Text block
[<prev] [next>] [<thread-prev] [thread-next>] [day] [month] [year] [list]
Message-Id: <20260103002343.6599-3-joelagnelf@nvidia.com>
Date: Fri, 2 Jan 2026 19:23:31 -0500
From: Joel Fernandes <joelagnelf@...dia.com>
To: linux-kernel@...r.kernel.org
Cc: "Paul E . McKenney" <paulmck@...nel.org>,
Frederic Weisbecker <frederic@...nel.org>,
Neeraj Upadhyay <neeraj.upadhyay@...nel.org>,
Joel Fernandes <joelagnelf@...dia.com>,
Josh Triplett <josh@...htriplett.org>,
Boqun Feng <boqun.feng@...il.com>,
Steven Rostedt <rostedt@...dmis.org>,
Mathieu Desnoyers <mathieu.desnoyers@...icios.com>,
Lai Jiangshan <jiangshanlai@...il.com>,
Zqiang <qiang.zhang@...ux.dev>,
Uladzislau Rezki <urezki@...il.com>,
joel@...lfernandes.org,
rcu@...r.kernel.org
Subject: [PATCH RFC 02/14] rcu: Add per-CPU blocked task lists for PREEMPT_RCU
Add per-CPU tracking of tasks blocked in RCU read-side critical
sections. Each rcu_data gets a blkd_list protected by blkd_lock,
mirroring the rcu_node blkd_tasks list at per-CPU granularity.
Tasks are added on preemption and removed on rcu_read_unlock.
A WARN_ON_ONCE in rcu_gp_init verifies list consistency.
Signed-off-by: Joel Fernandes <joelagnelf@...dia.com>
---
include/linux/sched.h | 4 ++++
kernel/fork.c | 4 ++++
kernel/rcu/Kconfig | 12 ++++++++++++
kernel/rcu/tree.c | 32 ++++++++++++++++++++++++++++++++
kernel/rcu/tree.h | 6 ++++++
kernel/rcu/tree_plugin.h | 21 +++++++++++++++++++++
6 files changed, 79 insertions(+)

Problem requirements
Answer these questions about the patch email.
1. What is the name of the list each rcu_data gets, and which lock protects it?
2. At what point are tasks removed from that list?
3. How many insertions does the patch make in kernel/rcu/tree.c?
Rely on nothing but the patch email for your answers.

Information provided

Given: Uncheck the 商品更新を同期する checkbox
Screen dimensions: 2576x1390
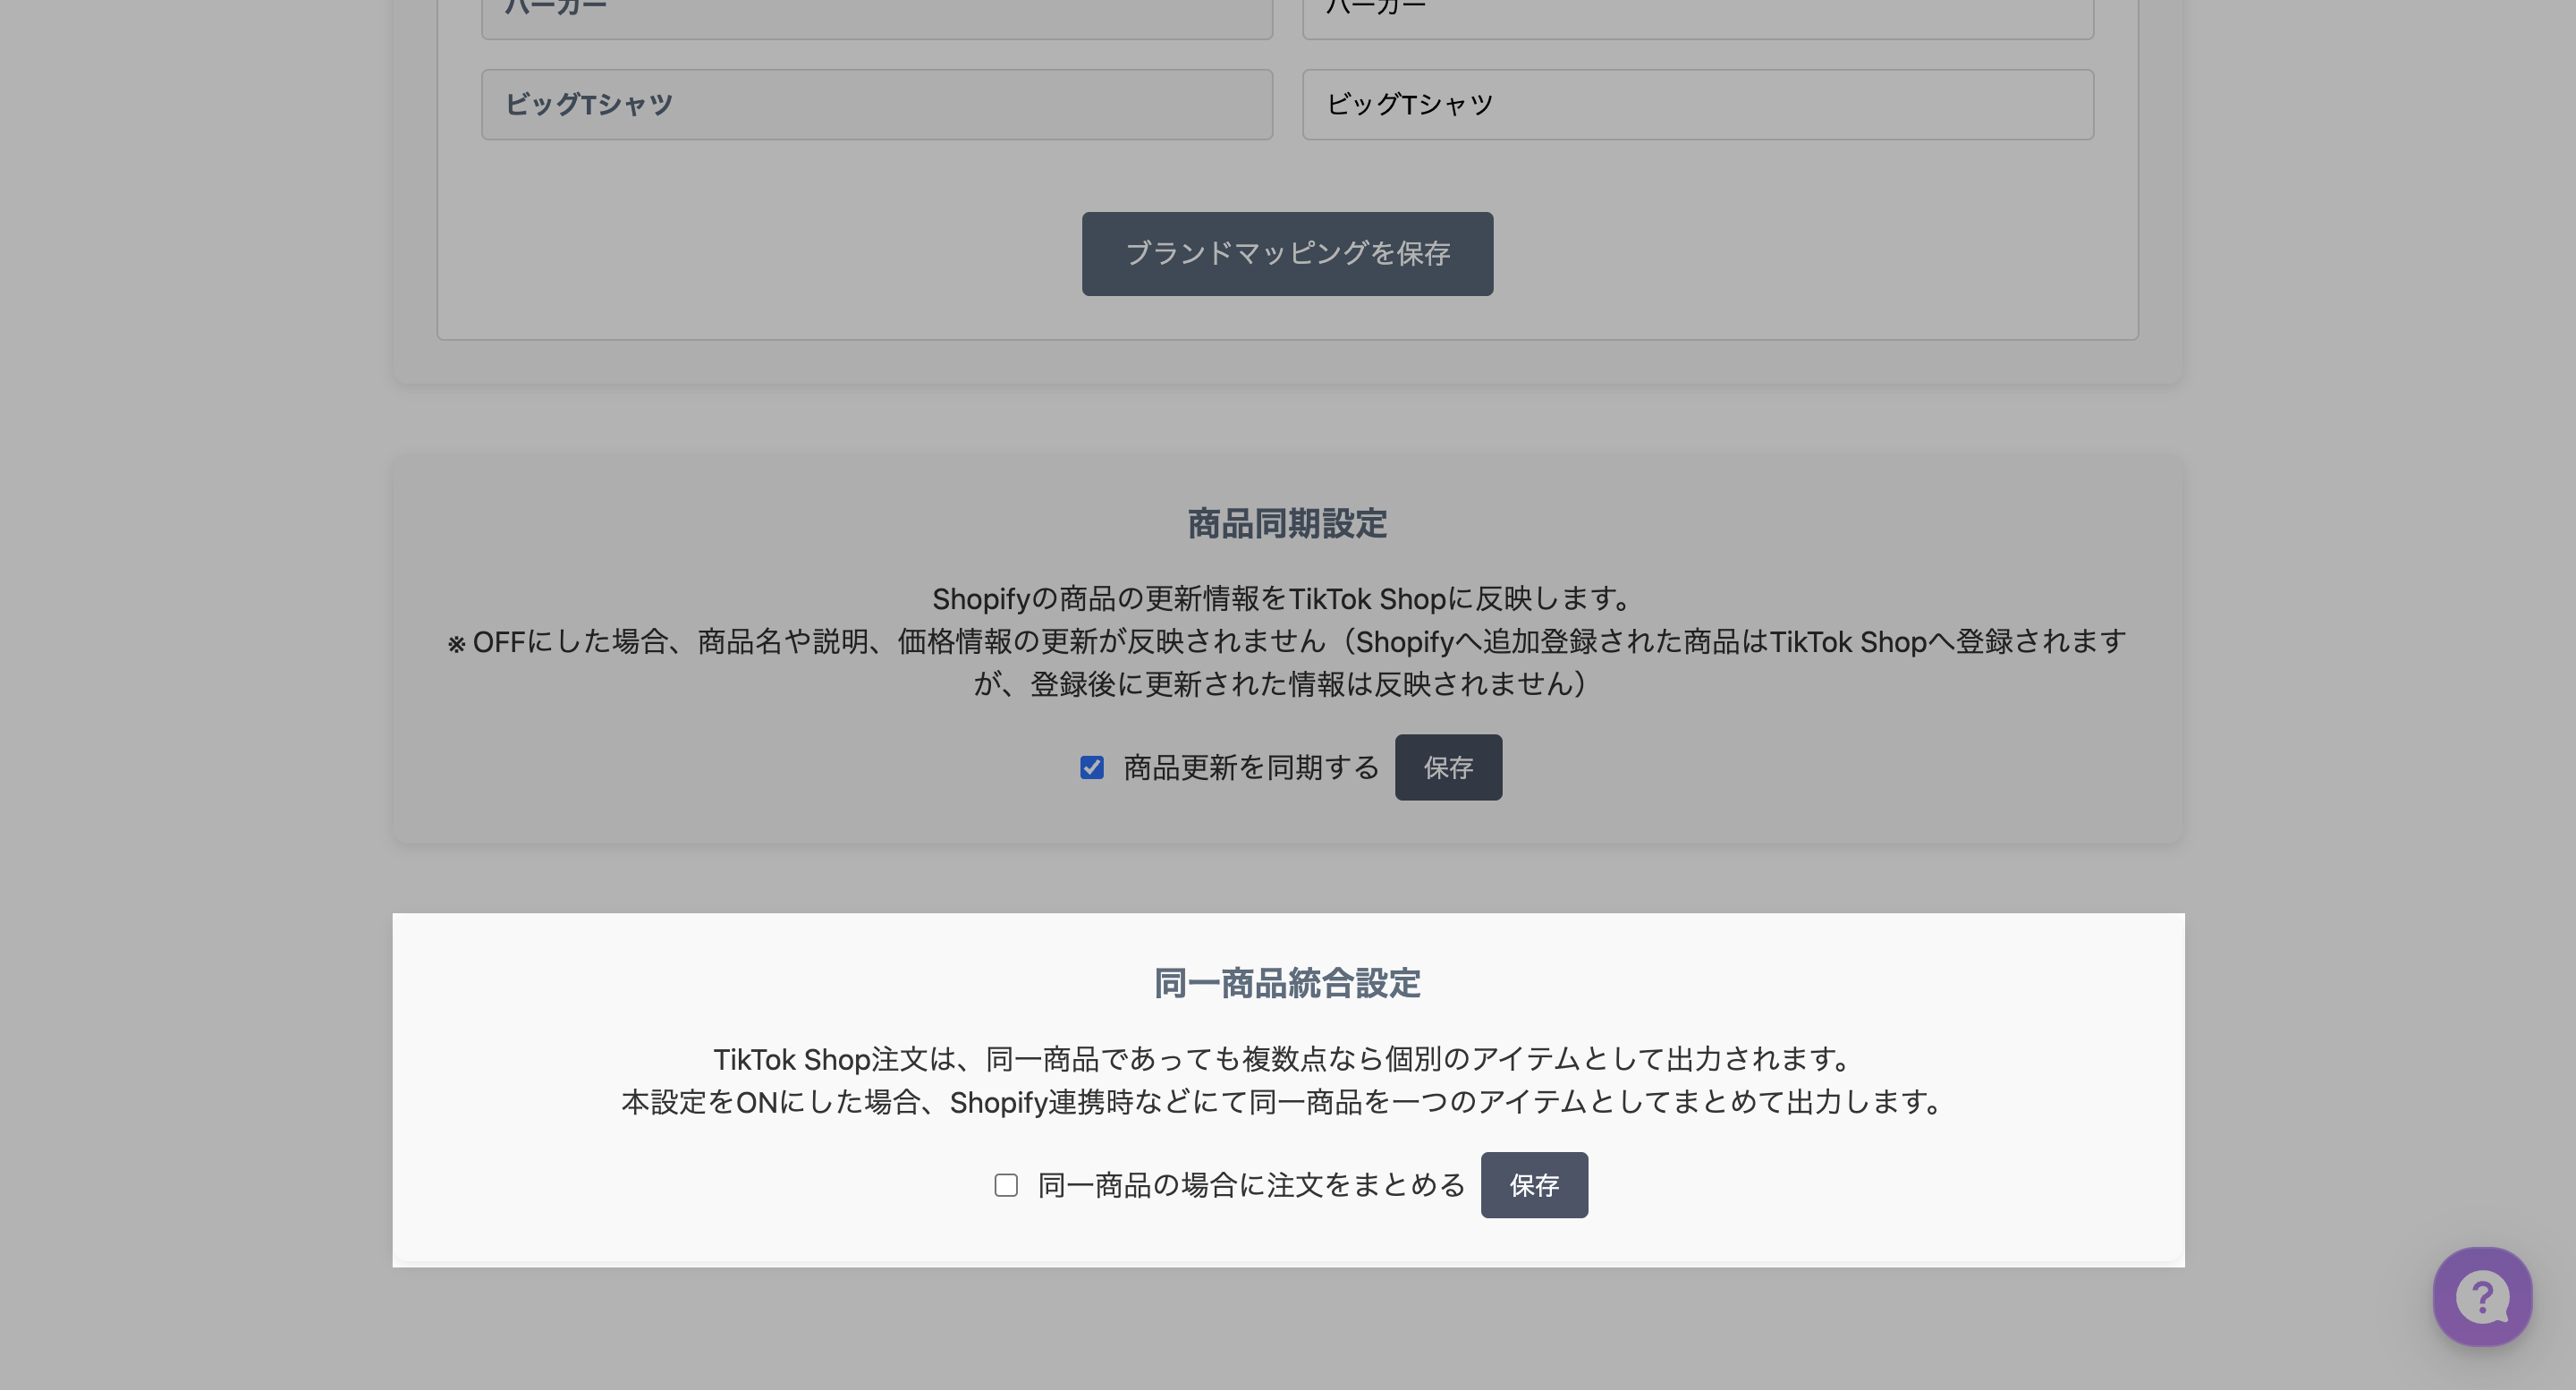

Solution
1. The list is blkd_list, and blkd_lock protects it.
2. Tasks are removed on rcu_read_unlock.
3. It makes 32 insertions.